Steroid-resistant nephrotic syndrome (SRNS) is characterized by resistance to standard steroid therapy, and is the main cause of childhood renal failure. The identification of more than 53 monogenic causes of SRNS has led researchers to focus on the genetic mutations related to the molecular mechanisms of the disease. Mutations in the PLCE1 gene, which encodes phospholipase C epsilon 1 (PLCε1), have been described in patients with early-onset SRNS characterized by progressive renal failure. The current study has screened for PLCE1 mutations in Egyptian children with SRNS. This is a descriptive case series study aiming to screen for PLCE1 gene mutations by direct sequencing of five putative exons 9, 12, 15, 19, 27 in 20 Egyptian children with SRNS, who entered the Nephrology Unit, Faculty of Medicine, Ain-Shams University from November 2015 to December 2017. The variants detected were submitted to in-silico analysis. This study identified seven variants in the five selected exons with homozygous and heterozygous inheritance patterns, two are intronic variants, two are silent variants, and three are missense variants. The current study identified four novel variants; two are silent with no clinical significance and two are missense with uncertain clinical significance and pathogenic in-silico predictions; one p.Arg1230His in exon 12, the other is p.Glu1393Lys in exon 15.

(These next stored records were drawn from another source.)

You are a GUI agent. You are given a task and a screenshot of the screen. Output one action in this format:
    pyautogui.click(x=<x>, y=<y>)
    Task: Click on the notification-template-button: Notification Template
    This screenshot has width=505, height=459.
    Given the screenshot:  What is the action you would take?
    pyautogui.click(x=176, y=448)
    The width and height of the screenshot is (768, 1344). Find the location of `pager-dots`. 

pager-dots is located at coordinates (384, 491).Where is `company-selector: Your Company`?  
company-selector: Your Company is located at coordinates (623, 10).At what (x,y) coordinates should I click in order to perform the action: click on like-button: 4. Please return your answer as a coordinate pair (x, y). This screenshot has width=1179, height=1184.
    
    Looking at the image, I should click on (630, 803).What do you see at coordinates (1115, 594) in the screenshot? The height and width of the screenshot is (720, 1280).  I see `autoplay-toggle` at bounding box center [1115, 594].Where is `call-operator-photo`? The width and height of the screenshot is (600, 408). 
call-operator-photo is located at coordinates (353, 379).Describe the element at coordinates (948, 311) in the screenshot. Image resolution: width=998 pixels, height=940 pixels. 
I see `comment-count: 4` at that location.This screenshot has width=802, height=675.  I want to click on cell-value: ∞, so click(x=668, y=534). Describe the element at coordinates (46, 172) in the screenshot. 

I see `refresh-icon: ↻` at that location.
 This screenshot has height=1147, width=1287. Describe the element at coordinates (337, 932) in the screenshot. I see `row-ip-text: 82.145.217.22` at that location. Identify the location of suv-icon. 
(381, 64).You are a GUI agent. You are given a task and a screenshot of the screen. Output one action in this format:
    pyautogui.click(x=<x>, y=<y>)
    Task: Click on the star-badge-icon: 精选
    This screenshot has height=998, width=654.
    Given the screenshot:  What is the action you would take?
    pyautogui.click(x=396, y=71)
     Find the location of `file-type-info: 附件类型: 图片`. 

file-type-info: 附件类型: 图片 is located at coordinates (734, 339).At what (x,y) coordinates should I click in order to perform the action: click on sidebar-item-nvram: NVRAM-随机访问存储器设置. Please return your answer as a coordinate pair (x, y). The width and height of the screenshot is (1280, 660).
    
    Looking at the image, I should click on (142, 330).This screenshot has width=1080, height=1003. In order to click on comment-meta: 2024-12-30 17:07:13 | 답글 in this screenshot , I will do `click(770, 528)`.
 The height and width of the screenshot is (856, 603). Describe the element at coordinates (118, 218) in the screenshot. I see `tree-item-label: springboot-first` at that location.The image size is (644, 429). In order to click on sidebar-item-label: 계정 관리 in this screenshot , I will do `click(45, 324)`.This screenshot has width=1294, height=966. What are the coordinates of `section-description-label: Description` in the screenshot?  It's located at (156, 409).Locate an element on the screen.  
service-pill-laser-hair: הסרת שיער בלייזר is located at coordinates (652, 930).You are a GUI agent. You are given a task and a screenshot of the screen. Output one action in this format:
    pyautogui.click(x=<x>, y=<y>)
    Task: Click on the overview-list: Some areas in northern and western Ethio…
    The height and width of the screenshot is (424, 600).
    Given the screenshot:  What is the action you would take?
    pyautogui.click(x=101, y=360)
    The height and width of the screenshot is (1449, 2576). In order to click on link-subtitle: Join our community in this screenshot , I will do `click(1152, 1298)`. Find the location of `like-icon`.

These four novel mutations added to the registered SNP spectrum of the PLCE1 gene. These results support the idea of the importance of genetic screening for different ethnic groups in disease genotyping, and for early diagnosis.
The use of computational scoring and modeling tools may assist in the evaluation of how the SNPs affect protein functionality, and their linkage to clinical phenotype.